> _DOCUMENT EXCERPT_:
I joined the support staff for the bus ride from HUKM Cheras on Friday morning at 8.30 am, since my Fiat Ulysse was in the workshop for repairs. We reached the place at noon, in time for lunch and Friday prayers at a nearby mosque.
PrayMind indicating the qiblat for Jeram Besu
Therefore I was very surprised when at prayer time, the locals and the imam prayed at the angle of 330 degrees. After prayers, I tried to inform the locals of the discrepancy. But I don’t think anybody paid me any heed. Apparently they believed in their young imam and the mosque committee. I did my best, now it is in the hands of Jabatan Agama Islam Pahang (JAIP) to follow up on this matter.
The discrepancy also occurs for the qiblat in the rooms at the resort. Instead of Mecca, their qiblat is Dhaka.
Upon reaching the resort, we got ready for our first activity, white-water boating.
White-water is moving water whose surface becomes turbulent or frothy either by passing over rocks, through a narrow river channel, or down a steeper gradient. It is also known as rapids (or “jeram” in Malay) or wildwater. Therefore white-water boating is a wild, thrilling ride downriver, using only your paddles to keep your boat afloat, keeping it from tipping over.
Initially only the support staff (18 of them) were supposed to do the white-water boating. The Fellows and their families were supposed to go to a waterfall for a picnic. Since only 3 Fellows have arrived by 2.30pm, there were not enough people for the waterfall trip. So the three of us Fellows (plus 2 kids) had to join the white-water boating trip.

> _WRITTEN PROBLEM A_:
Translate this sentence from the account of the white-water trip into Spanish: "The Fellows and their families were supposed to go to a waterfall for a picnic."

> _DATASET CONTENT_:
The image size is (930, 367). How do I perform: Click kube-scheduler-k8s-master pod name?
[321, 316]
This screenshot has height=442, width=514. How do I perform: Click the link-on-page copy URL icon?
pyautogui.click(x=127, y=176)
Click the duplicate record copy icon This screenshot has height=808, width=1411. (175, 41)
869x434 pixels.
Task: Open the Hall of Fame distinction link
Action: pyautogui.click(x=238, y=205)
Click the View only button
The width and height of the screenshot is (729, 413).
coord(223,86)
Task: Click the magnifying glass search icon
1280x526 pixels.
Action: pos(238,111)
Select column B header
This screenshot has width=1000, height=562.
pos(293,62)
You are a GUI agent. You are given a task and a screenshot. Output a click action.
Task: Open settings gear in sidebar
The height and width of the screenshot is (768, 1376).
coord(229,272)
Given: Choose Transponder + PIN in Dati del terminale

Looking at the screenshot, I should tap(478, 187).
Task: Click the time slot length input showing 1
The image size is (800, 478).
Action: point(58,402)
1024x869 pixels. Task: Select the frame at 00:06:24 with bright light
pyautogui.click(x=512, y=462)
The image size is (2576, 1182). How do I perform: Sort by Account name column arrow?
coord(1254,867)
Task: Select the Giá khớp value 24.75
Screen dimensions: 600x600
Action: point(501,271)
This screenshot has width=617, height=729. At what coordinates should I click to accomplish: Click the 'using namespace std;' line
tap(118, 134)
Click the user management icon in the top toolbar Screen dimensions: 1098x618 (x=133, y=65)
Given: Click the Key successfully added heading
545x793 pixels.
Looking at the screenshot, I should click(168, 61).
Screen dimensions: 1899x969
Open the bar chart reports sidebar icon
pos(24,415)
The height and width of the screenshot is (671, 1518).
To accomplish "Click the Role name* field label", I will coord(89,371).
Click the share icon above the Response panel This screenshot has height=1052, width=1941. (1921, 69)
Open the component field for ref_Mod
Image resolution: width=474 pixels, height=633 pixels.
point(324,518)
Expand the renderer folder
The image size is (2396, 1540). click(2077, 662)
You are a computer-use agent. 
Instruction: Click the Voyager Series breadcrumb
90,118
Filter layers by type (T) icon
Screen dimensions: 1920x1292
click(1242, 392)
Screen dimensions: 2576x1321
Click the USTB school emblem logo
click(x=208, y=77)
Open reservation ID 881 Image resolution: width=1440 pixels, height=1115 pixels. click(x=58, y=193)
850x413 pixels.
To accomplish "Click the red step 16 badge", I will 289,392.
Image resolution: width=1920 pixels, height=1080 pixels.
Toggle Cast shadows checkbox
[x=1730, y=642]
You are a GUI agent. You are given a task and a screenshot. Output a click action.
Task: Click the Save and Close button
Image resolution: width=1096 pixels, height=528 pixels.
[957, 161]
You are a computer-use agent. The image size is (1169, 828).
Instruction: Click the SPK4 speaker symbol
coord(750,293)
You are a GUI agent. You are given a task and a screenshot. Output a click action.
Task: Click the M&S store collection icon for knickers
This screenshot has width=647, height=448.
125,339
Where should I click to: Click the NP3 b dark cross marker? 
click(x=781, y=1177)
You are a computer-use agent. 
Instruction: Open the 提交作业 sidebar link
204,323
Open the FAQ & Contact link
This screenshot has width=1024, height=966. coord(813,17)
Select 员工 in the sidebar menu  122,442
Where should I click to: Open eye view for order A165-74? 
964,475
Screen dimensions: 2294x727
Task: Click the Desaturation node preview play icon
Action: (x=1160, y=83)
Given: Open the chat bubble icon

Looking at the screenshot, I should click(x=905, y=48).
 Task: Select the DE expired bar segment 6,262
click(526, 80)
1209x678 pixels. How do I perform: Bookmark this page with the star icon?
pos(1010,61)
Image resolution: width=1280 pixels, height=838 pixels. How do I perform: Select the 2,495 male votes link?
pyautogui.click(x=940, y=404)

> _WRITTEN PROBLEM B_:
Pull out every line of the rows above that contains the word "sidebar".

> _RESULT A_:
Se suponía que los Fellows y sus familias irían a una cascada para hacer un pícnic.

> _RESULT B_:
Task: Open settings gear in sidebar
Open the bar chart reports sidebar icon
Instruction: Open the 提交作业 sidebar link
Select 员工 in the sidebar menu  122,442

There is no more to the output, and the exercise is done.